Last Sunday, on a freezing cold day with the wind whipping around, my son wanted to go to a cemetery. He'd seen one on the train ride from Providence to New York, and he wanted to walk around one for himself and see some skeletons. That's what are in graveyards, you know, skeletons and ghosts. And so my husband found us a graveyard and off we went to Trinity Cemetery and Mausoleum.
When you're going to a cemetery just for fun, so to speak, it's a sobering but curious experience. Trinity is a historic graveyard, many of the stones have been scrubbed clean and thin by time and weather. Many more of the originals, though, are still legible: A fourteen-year-old girl who died in 1918. A woman who lived from 1835-1925. Graves marked "Mother" and "Father." There was one for "Our beloved Charlie" who was just three years old when he died in the mid-eighteen hundreds.
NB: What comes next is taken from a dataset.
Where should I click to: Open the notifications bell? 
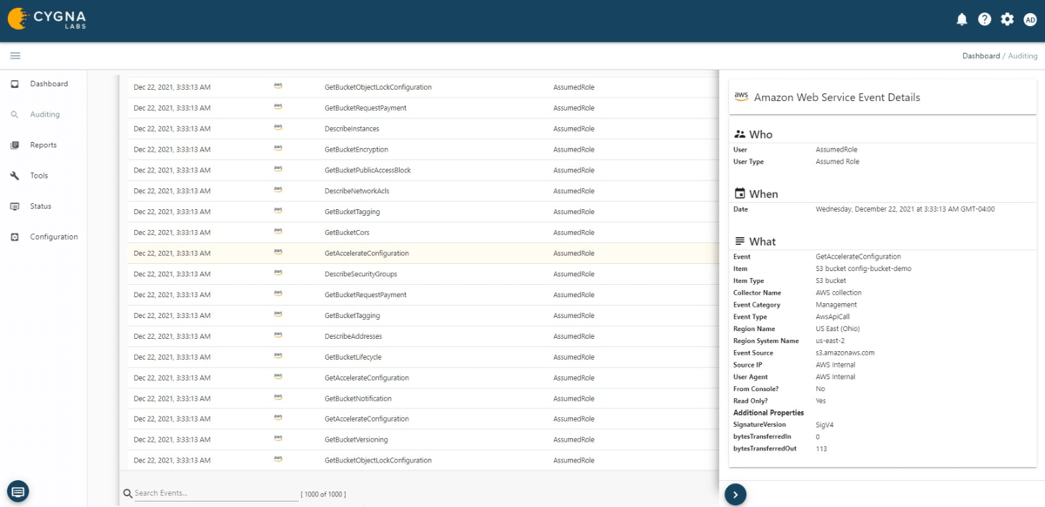click(x=961, y=18)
Then, in a corner on a hill overlooking the cross-street stood a gravestone for Ed Koch, three term mayor of New York, who is still very much alive. This being a church cemetery, Koch's stone is nonetheless clearly marked as Jewish. There's a Star of David at the top and the famous quote from Daniel Pearl, the murdered Wall Street Journal reporter, stating he is a Jew. But the incongruity of a Jewish grave in a cemetery where the first stone you see upon entering is the large Celtic cross marking John Audobon's grave is the least of it, until Koch actually dies, that is. (Jews are supposed to wait eleven months after burial before putting a gravestone on a grave. Details, details.)
I suppose it's a way to confront mortality, putting up a gravestone for yourself. Maybe it's comforting to know what everyone else will see when you're not around to see it. And if you attend to the stone yourself, you know no one's going to argue about what should be on the stone when you're not around to say what should be there yourself. You, or Koch, gets the last word. I'm not sure why that can't be done on paper or that that's the last word I'd want, but if there's one thing I'm not in this life, it's Ed Koch.